(Available records)

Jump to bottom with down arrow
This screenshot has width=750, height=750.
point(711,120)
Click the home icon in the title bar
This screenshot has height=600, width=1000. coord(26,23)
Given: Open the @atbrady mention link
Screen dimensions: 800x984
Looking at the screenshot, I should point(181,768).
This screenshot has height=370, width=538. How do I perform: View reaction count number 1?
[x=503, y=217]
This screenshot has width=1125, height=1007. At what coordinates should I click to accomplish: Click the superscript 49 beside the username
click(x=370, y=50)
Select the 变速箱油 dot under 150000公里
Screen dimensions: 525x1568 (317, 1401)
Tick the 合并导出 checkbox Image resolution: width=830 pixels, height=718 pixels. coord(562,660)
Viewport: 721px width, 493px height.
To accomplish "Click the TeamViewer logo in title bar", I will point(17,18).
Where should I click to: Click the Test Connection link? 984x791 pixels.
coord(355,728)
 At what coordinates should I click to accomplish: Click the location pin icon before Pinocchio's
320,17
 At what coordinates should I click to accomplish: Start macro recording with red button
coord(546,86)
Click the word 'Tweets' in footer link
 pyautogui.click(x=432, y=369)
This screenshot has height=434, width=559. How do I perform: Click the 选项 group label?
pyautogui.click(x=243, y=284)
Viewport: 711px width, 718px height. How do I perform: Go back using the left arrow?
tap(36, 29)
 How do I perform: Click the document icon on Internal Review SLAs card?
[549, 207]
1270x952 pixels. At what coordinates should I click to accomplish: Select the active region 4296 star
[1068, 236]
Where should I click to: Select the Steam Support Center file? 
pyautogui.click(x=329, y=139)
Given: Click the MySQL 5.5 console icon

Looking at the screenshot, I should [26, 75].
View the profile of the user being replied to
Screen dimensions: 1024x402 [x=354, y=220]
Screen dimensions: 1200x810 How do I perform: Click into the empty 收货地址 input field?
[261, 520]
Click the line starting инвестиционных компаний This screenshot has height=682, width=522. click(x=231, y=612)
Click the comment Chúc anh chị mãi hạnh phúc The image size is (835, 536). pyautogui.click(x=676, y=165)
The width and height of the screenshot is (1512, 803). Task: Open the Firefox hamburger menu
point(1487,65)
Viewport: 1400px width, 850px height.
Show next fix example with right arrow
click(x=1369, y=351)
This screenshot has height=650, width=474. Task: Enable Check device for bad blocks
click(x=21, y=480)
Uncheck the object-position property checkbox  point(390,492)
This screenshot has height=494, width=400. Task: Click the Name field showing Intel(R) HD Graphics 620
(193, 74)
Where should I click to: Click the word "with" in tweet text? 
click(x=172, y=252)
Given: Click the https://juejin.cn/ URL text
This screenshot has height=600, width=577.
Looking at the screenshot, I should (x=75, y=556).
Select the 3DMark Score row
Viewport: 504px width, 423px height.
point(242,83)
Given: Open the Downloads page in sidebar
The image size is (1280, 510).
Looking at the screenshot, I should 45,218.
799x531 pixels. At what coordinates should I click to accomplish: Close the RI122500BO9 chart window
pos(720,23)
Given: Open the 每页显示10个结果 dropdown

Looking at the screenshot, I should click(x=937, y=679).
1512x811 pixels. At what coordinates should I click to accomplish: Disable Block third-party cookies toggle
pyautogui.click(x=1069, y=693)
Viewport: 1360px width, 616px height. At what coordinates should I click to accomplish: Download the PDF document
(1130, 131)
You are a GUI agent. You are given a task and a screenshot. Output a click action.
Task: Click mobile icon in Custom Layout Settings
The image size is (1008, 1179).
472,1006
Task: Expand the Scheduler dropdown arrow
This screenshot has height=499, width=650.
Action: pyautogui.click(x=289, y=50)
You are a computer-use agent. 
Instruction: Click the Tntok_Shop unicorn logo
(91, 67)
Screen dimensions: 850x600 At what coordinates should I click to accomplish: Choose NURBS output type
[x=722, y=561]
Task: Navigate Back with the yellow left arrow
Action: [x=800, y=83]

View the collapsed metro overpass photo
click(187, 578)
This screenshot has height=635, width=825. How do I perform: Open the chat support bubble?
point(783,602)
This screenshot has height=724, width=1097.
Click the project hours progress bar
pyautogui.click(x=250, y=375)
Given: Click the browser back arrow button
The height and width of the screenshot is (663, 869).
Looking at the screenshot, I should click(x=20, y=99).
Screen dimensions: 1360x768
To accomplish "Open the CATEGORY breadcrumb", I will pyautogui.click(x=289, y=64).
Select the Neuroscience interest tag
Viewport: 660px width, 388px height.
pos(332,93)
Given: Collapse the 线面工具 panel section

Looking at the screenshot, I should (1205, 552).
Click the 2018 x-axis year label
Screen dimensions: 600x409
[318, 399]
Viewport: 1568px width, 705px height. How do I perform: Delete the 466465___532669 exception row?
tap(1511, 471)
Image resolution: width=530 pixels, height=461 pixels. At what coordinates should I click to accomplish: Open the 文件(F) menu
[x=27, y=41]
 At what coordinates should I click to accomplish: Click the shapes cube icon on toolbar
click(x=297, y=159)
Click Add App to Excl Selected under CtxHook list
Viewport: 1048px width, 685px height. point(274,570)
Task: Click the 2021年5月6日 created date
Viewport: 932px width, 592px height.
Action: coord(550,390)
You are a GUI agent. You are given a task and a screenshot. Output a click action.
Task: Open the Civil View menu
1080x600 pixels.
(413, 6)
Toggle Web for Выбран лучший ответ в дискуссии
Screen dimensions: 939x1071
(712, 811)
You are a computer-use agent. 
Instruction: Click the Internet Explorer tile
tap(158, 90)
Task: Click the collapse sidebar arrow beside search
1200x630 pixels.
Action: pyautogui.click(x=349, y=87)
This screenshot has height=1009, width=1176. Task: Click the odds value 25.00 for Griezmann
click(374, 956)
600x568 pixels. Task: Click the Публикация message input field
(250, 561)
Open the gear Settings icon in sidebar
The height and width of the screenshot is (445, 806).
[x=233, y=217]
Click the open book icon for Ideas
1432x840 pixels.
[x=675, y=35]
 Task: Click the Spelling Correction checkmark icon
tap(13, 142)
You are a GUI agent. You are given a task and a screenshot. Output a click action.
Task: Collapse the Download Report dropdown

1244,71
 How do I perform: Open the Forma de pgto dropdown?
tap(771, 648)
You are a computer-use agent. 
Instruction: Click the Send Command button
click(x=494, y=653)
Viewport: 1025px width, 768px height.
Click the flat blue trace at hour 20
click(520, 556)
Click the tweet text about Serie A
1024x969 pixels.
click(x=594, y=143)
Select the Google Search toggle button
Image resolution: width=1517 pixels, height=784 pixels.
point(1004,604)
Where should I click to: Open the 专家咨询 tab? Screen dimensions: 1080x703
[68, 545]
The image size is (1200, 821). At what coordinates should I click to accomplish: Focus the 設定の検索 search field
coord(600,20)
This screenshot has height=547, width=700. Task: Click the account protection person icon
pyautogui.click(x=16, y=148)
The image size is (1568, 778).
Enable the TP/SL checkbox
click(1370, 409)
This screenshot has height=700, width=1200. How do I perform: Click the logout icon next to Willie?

(End Available records)

▸ **Instructions to follow**: The records above are to be output in full and without error.

▸ **Final answer**:
Jump to bottom with down arrow
This screenshot has width=750, height=750.
point(711,120)
Click the home icon in the title bar
This screenshot has height=600, width=1000. coord(26,23)
Given: Open the @atbrady mention link
Screen dimensions: 800x984
Looking at the screenshot, I should point(181,768).
This screenshot has height=370, width=538. How do I perform: View reaction count number 1?
[x=503, y=217]
This screenshot has width=1125, height=1007. At what coordinates should I click to accomplish: Click the superscript 49 beside the username
click(x=370, y=50)
Select the 变速箱油 dot under 150000公里
Screen dimensions: 525x1568 (317, 1401)
Tick the 合并导出 checkbox Image resolution: width=830 pixels, height=718 pixels. coord(562,660)
Viewport: 721px width, 493px height.
To accomplish "Click the TeamViewer logo in title bar", I will point(17,18).
Where should I click to: Click the Test Connection link? 984x791 pixels.
coord(355,728)
 At what coordinates should I click to accomplish: Click the location pin icon before Pinocchio's
320,17
 At what coordinates should I click to accomplish: Start macro recording with red button
coord(546,86)
Click the word 'Tweets' in footer link
 pyautogui.click(x=432, y=369)
This screenshot has height=434, width=559. How do I perform: Click the 选项 group label?
pyautogui.click(x=243, y=284)
Viewport: 711px width, 718px height. How do I perform: Go back using the left arrow?
tap(36, 29)
 How do I perform: Click the document icon on Internal Review SLAs card?
[549, 207]
1270x952 pixels. At what coordinates should I click to accomplish: Select the active region 4296 star
[1068, 236]
Where should I click to: Select the Steam Support Center file? 
pyautogui.click(x=329, y=139)
Given: Click the MySQL 5.5 console icon

Looking at the screenshot, I should [26, 75].
View the profile of the user being replied to
Screen dimensions: 1024x402 [x=354, y=220]
Screen dimensions: 1200x810 How do I perform: Click into the empty 收货地址 input field?
[261, 520]
Click the line starting инвестиционных компаний This screenshot has height=682, width=522. click(x=231, y=612)
Click the comment Chúc anh chị mãi hạnh phúc The image size is (835, 536). pyautogui.click(x=676, y=165)
The width and height of the screenshot is (1512, 803). Task: Open the Firefox hamburger menu
point(1487,65)
Viewport: 1400px width, 850px height.
Show next fix example with right arrow
click(x=1369, y=351)
This screenshot has height=650, width=474. Task: Enable Check device for bad blocks
click(x=21, y=480)
Uncheck the object-position property checkbox  point(390,492)
This screenshot has height=494, width=400. Task: Click the Name field showing Intel(R) HD Graphics 620
(193, 74)
Where should I click to: Click the word "with" in tweet text? 
click(x=172, y=252)
Given: Click the https://juejin.cn/ URL text
This screenshot has height=600, width=577.
Looking at the screenshot, I should (x=75, y=556).
Select the 3DMark Score row
Viewport: 504px width, 423px height.
point(242,83)
Given: Open the Downloads page in sidebar
The image size is (1280, 510).
Looking at the screenshot, I should 45,218.
799x531 pixels. At what coordinates should I click to accomplish: Close the RI122500BO9 chart window
pos(720,23)
Given: Open the 每页显示10个结果 dropdown

Looking at the screenshot, I should click(x=937, y=679).
1512x811 pixels. At what coordinates should I click to accomplish: Disable Block third-party cookies toggle
pyautogui.click(x=1069, y=693)
Viewport: 1360px width, 616px height. At what coordinates should I click to accomplish: Download the PDF document
(1130, 131)
You are a GUI agent. You are given a task and a screenshot. Output a click action.
Task: Click mobile icon in Custom Layout Settings
The image size is (1008, 1179).
472,1006
Task: Expand the Scheduler dropdown arrow
This screenshot has height=499, width=650.
Action: pyautogui.click(x=289, y=50)
You are a computer-use agent. 
Instruction: Click the Tntok_Shop unicorn logo
(91, 67)
Screen dimensions: 850x600 At what coordinates should I click to accomplish: Choose NURBS output type
[x=722, y=561]
Task: Navigate Back with the yellow left arrow
Action: [x=800, y=83]

View the collapsed metro overpass photo
click(187, 578)
This screenshot has height=635, width=825. How do I perform: Open the chat support bubble?
point(783,602)
This screenshot has height=724, width=1097.
Click the project hours progress bar
pyautogui.click(x=250, y=375)
Given: Click the browser back arrow button
The height and width of the screenshot is (663, 869).
Looking at the screenshot, I should click(x=20, y=99).
Screen dimensions: 1360x768
To accomplish "Open the CATEGORY breadcrumb", I will pyautogui.click(x=289, y=64).
Select the Neuroscience interest tag
Viewport: 660px width, 388px height.
pos(332,93)
Given: Collapse the 线面工具 panel section

Looking at the screenshot, I should (1205, 552).
Click the 2018 x-axis year label
Screen dimensions: 600x409
[318, 399]
Viewport: 1568px width, 705px height. How do I perform: Delete the 466465___532669 exception row?
tap(1511, 471)
Image resolution: width=530 pixels, height=461 pixels. At what coordinates should I click to accomplish: Open the 文件(F) menu
[x=27, y=41]
 At what coordinates should I click to accomplish: Click the shapes cube icon on toolbar
click(x=297, y=159)
Click Add App to Excl Selected under CtxHook list
Viewport: 1048px width, 685px height. point(274,570)
Task: Click the 2021年5月6日 created date
Viewport: 932px width, 592px height.
Action: coord(550,390)
You are a GUI agent. You are given a task and a screenshot. Output a click action.
Task: Open the Civil View menu
1080x600 pixels.
(413, 6)
Toggle Web for Выбран лучший ответ в дискуссии
Screen dimensions: 939x1071
(712, 811)
You are a computer-use agent. 
Instruction: Click the Internet Explorer tile
tap(158, 90)
Task: Click the collapse sidebar arrow beside search
1200x630 pixels.
Action: pyautogui.click(x=349, y=87)
This screenshot has height=1009, width=1176. Task: Click the odds value 25.00 for Griezmann
click(374, 956)
600x568 pixels. Task: Click the Публикация message input field
(250, 561)
Open the gear Settings icon in sidebar
The height and width of the screenshot is (445, 806).
[x=233, y=217]
Click the open book icon for Ideas
1432x840 pixels.
[x=675, y=35]
 Task: Click the Spelling Correction checkmark icon
tap(13, 142)
You are a GUI agent. You are given a task and a screenshot. Output a click action.
Task: Collapse the Download Report dropdown

1244,71
 How do I perform: Open the Forma de pgto dropdown?
tap(771, 648)
You are a computer-use agent. 
Instruction: Click the Send Command button
click(x=494, y=653)
Viewport: 1025px width, 768px height.
Click the flat blue trace at hour 20
click(520, 556)
Click the tweet text about Serie A
1024x969 pixels.
click(x=594, y=143)
Select the Google Search toggle button
Image resolution: width=1517 pixels, height=784 pixels.
point(1004,604)
Where should I click to: Open the 专家咨询 tab? Screen dimensions: 1080x703
[68, 545]
The image size is (1200, 821). At what coordinates should I click to accomplish: Focus the 設定の検索 search field
coord(600,20)
This screenshot has height=547, width=700. Task: Click the account protection person icon
pyautogui.click(x=16, y=148)
The image size is (1568, 778).
Enable the TP/SL checkbox
click(1370, 409)
This screenshot has height=700, width=1200. How do I perform: Click the logout icon next to Willie?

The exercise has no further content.